Часики Бернадетты показывали двенадцать с четвертью. Уж конечно, пятнадцать минут погоды не сделают.
– Хорошо, – произнесла Бернадетта. Вспомнила, что надо изображать страдание, и добавила: – Потерплю как-нибудь.
Часы на полке над телевизором пробили двенадцать тридцать. Стелла передернулась всем телом. Надо же, заснула, сидя на кушетке. Впрочем, спала она недолго, судя по приятному головокружению, по ощущению довольства, вызванному утренней порцией вина. Вязание упало, крючок выскользнул. Стелла подняла работу и задумалась: чем бы пообедать?
Вставая с кушетки, она скользнула взглядом за окно. Возле дома № 4 автомобиля не было. Значит, Микки укатила. Интересно, она и младших дочерей с собой взяла? Порой невестка оставляла малышек на несколько часов с Антонио; неужели всерьез верила, что старый хрыч – подходящая нянька? Антонио даже покормить их не догадается; он и сам-то не поест, пока ему на тарелку не положат да к носу не придвинут.

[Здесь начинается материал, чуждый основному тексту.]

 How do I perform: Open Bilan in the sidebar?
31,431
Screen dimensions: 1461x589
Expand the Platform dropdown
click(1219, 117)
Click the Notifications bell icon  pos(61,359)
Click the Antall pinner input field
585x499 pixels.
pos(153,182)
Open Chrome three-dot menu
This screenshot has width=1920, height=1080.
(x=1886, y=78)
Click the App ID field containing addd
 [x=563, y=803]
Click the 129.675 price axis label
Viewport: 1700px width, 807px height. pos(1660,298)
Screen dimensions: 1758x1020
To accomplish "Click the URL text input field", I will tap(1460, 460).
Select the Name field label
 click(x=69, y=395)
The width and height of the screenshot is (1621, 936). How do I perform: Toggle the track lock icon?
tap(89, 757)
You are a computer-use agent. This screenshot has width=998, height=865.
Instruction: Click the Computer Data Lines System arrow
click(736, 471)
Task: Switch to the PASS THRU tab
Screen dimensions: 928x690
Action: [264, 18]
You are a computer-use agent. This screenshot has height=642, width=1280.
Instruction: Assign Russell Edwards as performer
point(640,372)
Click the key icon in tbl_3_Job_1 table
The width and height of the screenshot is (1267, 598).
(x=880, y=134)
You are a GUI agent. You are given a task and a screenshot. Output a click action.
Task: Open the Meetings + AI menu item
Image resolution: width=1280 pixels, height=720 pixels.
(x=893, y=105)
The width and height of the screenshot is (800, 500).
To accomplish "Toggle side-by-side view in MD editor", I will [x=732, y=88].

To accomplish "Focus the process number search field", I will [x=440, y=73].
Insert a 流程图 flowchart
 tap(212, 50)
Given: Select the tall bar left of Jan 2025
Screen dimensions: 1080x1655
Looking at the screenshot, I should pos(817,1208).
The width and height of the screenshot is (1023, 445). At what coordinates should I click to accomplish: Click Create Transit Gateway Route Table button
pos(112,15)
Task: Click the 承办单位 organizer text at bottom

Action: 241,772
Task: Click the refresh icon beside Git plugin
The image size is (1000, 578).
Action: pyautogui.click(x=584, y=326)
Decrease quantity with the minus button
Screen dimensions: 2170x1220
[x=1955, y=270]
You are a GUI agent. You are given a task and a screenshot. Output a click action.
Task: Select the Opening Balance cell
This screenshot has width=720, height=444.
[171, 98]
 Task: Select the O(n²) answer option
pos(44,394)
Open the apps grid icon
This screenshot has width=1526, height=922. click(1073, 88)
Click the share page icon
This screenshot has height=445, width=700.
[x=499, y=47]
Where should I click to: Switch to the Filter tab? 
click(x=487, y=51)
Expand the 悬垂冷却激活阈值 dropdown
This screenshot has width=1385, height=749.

Стелле претило находиться в отцовском доме, но нынче она решила побыть заботливой тетушкой. Все равно сандвичи готовить; один или три – разница невелика. Тем более что других занятий нет.
Нетвердая на ногах после утренних возлияний, она, пожалуй, с излишней внимательностью посмотрела по сторонам, прежде чем пересечь Олдер-стрит. Отметила: лужайки настолько зелены, что кажется, их подсвечивают лампочками. Еще бы, при еженедельных-то дождях траве да не расти! Полный штиль был на улице, ни дуновения. Ладно хоть солнце подсушило Стеллин многослойный пот.
Она вошла не постучавшись. Через заднюю дверь попала прямо в кухню. Никогошеньки. Стелла двинулась на звуки включенного телевизора. Странно: в гостиной тоже пусто. Получается, Микки на сей раз увезла всех своих девчонок. Тем лучше. Стелла проверила обстановку и с чистой совестью может удалиться через парадную дверь. Однако в коридоре неожиданно обнаружилась маленькая Пэмми. В одних трусишках она сидела на полу по-турецки и возилась со старой «говорящей» куклой, заставляя ту «ходить» взад и вперед. Неужели Микки умышленно оставила девочку одну?